I was so nervous to meet Leah. She was the “best friend who came before” of my closest graduate school friend, Arianne. You’ve been there, right? There’s a new awesome person in your life and now, someone from their “old life” is coming into town to visit? They’ve got more history with your new awesome person than you do—a decade’s worth or more of memories, incriminating stories, photographs of old haircuts, mix tapes, the works. Not to mention, I had heard a million stories about Leah—she was confident, fearless, a foodie, a talented seamstress, and a firefighter to boot. Like, the kind that flies around in helicopters fighting forest fires.

You could say I was a little intimidated.

Of course, I shouldn’t have been worried. Although Leah’s list of dazzling attributes only grew after meeting her in person, among those attributes is “totally approachable.” The three of us had a blast together laughing, cooking, dancing, talking–plenty of friendship & good feeling to go around. And I learned another important thing about Leah: if she were a character in a Homeric epic, “maker of beautiful salads” would be her epithet:

(I'm afraid it's not a fancy Sonya picture; I took this one myself!)

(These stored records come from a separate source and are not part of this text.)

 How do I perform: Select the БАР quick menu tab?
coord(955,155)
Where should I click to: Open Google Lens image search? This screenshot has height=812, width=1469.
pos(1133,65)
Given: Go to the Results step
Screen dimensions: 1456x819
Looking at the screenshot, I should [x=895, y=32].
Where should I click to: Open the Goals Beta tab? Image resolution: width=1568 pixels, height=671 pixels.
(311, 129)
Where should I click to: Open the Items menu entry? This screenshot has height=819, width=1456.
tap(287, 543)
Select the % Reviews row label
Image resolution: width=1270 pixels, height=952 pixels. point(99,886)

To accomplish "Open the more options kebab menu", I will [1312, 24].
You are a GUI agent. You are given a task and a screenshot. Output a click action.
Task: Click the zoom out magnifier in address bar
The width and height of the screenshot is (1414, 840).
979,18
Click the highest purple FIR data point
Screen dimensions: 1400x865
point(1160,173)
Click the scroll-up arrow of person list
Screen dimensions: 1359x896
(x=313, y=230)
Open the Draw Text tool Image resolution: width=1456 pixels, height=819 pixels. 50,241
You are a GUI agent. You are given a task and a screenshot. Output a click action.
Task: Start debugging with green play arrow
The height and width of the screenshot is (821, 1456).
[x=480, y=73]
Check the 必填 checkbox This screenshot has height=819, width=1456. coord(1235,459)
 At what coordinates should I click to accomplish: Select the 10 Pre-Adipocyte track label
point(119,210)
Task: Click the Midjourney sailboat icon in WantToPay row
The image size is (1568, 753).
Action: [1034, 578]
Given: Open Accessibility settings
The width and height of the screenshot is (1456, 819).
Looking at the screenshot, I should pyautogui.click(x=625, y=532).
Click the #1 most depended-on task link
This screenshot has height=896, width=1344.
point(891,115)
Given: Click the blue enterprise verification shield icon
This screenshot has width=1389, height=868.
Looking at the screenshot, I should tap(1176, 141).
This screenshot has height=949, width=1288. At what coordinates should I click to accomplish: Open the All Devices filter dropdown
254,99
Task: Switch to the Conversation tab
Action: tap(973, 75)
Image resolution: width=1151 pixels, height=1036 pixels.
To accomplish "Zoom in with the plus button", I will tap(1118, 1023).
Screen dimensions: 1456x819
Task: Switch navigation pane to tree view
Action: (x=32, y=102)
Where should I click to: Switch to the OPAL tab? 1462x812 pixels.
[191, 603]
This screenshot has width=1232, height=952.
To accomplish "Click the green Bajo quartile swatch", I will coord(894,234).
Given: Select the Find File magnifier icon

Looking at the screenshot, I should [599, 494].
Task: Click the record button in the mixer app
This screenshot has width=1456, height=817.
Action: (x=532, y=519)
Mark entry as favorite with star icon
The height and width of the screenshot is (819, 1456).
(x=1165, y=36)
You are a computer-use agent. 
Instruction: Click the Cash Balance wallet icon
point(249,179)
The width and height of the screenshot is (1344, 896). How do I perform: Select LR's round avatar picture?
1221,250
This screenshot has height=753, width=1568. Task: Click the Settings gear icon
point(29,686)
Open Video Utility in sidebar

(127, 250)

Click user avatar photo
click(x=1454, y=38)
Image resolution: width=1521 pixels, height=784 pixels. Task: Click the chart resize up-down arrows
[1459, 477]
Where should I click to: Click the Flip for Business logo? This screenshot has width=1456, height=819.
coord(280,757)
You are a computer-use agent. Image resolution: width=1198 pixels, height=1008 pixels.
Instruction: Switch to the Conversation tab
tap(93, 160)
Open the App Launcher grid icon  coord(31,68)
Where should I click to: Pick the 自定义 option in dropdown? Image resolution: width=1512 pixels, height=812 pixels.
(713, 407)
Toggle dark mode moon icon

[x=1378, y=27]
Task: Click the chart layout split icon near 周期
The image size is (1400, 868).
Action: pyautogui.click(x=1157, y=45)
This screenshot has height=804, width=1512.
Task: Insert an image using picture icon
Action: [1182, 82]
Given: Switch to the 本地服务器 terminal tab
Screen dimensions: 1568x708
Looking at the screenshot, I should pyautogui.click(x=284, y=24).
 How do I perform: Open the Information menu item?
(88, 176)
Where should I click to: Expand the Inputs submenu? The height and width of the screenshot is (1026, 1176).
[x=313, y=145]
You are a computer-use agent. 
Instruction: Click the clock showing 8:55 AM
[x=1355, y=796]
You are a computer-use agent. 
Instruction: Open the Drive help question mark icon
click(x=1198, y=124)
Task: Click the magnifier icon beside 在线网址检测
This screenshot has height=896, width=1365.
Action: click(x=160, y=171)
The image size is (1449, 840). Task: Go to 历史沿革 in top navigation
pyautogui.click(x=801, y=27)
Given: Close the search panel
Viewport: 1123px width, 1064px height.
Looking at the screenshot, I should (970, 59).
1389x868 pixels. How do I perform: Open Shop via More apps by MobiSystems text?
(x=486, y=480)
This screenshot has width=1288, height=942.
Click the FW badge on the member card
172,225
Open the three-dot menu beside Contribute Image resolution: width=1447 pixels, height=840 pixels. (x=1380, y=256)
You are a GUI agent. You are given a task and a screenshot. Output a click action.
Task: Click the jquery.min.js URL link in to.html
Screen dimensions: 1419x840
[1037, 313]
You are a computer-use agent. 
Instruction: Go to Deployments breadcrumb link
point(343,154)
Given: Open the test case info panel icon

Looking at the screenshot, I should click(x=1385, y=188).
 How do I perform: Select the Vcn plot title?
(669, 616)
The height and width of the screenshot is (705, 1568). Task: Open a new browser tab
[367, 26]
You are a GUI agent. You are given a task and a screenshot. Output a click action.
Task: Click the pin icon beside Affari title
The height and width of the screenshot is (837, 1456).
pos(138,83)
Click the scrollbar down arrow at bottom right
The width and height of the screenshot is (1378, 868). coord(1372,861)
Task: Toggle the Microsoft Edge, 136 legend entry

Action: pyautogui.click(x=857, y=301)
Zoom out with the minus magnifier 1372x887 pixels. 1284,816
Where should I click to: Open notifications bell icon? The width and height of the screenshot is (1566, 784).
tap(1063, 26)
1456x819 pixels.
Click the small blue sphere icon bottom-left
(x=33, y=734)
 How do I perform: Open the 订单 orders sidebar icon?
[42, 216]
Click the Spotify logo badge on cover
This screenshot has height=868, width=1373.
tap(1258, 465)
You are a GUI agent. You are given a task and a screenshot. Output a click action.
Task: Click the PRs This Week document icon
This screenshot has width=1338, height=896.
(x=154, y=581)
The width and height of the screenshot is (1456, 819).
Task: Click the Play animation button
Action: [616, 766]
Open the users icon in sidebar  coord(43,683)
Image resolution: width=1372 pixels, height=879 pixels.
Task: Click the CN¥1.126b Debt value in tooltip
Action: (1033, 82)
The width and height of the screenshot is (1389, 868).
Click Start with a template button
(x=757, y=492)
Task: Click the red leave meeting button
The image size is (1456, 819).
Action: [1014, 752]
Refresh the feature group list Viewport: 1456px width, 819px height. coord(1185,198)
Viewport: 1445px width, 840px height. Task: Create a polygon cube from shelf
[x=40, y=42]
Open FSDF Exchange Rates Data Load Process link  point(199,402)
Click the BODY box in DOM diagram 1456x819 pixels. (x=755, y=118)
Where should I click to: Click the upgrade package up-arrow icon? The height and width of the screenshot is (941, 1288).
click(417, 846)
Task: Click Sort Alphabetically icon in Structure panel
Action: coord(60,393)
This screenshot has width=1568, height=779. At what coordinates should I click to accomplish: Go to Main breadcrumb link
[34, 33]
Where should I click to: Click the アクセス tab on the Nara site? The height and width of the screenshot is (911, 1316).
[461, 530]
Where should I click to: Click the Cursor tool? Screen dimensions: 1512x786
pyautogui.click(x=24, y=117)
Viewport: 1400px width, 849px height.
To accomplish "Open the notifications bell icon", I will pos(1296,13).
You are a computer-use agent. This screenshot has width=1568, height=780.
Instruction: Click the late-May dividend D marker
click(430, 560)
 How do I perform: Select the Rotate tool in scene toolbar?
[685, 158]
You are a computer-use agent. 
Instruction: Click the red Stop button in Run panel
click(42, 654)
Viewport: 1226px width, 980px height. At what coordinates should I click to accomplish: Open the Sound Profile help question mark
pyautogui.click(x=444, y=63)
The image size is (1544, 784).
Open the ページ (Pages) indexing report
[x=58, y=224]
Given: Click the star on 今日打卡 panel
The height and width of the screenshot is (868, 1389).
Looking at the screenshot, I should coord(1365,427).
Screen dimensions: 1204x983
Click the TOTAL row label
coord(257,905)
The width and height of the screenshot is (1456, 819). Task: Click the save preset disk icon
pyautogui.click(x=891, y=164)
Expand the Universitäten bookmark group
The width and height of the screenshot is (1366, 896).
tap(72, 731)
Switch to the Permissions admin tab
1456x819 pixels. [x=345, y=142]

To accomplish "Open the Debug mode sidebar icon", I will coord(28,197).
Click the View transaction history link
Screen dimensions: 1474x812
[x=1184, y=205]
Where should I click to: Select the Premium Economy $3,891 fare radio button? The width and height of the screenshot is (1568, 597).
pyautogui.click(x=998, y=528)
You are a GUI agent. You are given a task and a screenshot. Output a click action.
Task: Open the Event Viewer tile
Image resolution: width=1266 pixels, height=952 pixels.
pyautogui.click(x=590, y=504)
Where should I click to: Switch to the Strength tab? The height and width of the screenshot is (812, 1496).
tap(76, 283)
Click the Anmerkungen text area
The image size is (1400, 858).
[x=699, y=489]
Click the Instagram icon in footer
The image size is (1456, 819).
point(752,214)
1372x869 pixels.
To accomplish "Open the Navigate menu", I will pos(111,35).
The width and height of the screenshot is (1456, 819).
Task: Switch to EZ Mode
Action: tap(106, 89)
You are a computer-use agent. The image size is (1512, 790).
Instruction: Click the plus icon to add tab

(I'm afraid it's not a fancy Sonya picture; I took this one myself!)

While I’m good at making things yummy, I’m not always good at making them look pretty. Leah is one of those people who seems to do both effortlessly, and I strive to be like her someday. That’s why this salad is dedicated to her, to Arianne, and to those lovely occasions where your new friends and old friends get along swell.

LEAH’S STRAWBERRY SALAD strawberry salad 2
adapted from Food to Live By: The Earthbound Farm Organic Cookbook
serves 4

This salad is elegant and lovely, even if you can’t make it into a work of art! A great choice for summer, as it pairs perfectly with grilled meat. In the winter, I swap cranberries & Bosc pairs for the strawberries and use a store-bought, fig-flavored balsamic for the dressing.

In the summer, the “trick” is that you infuse your own balsamic using a few strawberries to impart flavor. Do this step as far ahead of time as you can and throw the rest of the salad together just before serving.

Now, blue cheese may make some of you nervous; I know it’s not for everyone. If you absolutely can’t stomach it, substitute crumbled feta or small cubes of a really sharp cheddar. You really want a strong cheese to stand up to the sweetness of the berries & the tartness of the balsamic.

for the salad:

1 bunch spinach or lettuce, washed, dried, & torn into small pieces
1 pint strawberries (approx. 12-15), sliced
½ cup blue cheese, crumbled (less or more if you like)
½ cup candied pecans, chopped (substitute plain or toasted pecans)

Prepare the vinaigrette before assembling salad:

4 T balsamic vinegar (good quality)
2-3 strawberries
¼- ½ cup olive oil, depending on how oily you like your dressing
salt & pepper
macerating strawberries
Remove green tops from the strawberries and chop them roughly. Place into a small bowl along with the balsamic. Press down with a fork or the back of the spoon to help release the strawberry flavor. Let the mixture sit, on room temperature, for at least an hour.

Assemble the salad. When ready to serve, carefully discard strawberries from balsamic mixture (if you’re willing to invest in a bit more effort, you can blend the berries and balsamic together). Drizzle olive oil in slowly while whisking (or blending) constantly. Add salt & pepper to taste; whisk to combine. Dress the salad and enjoy!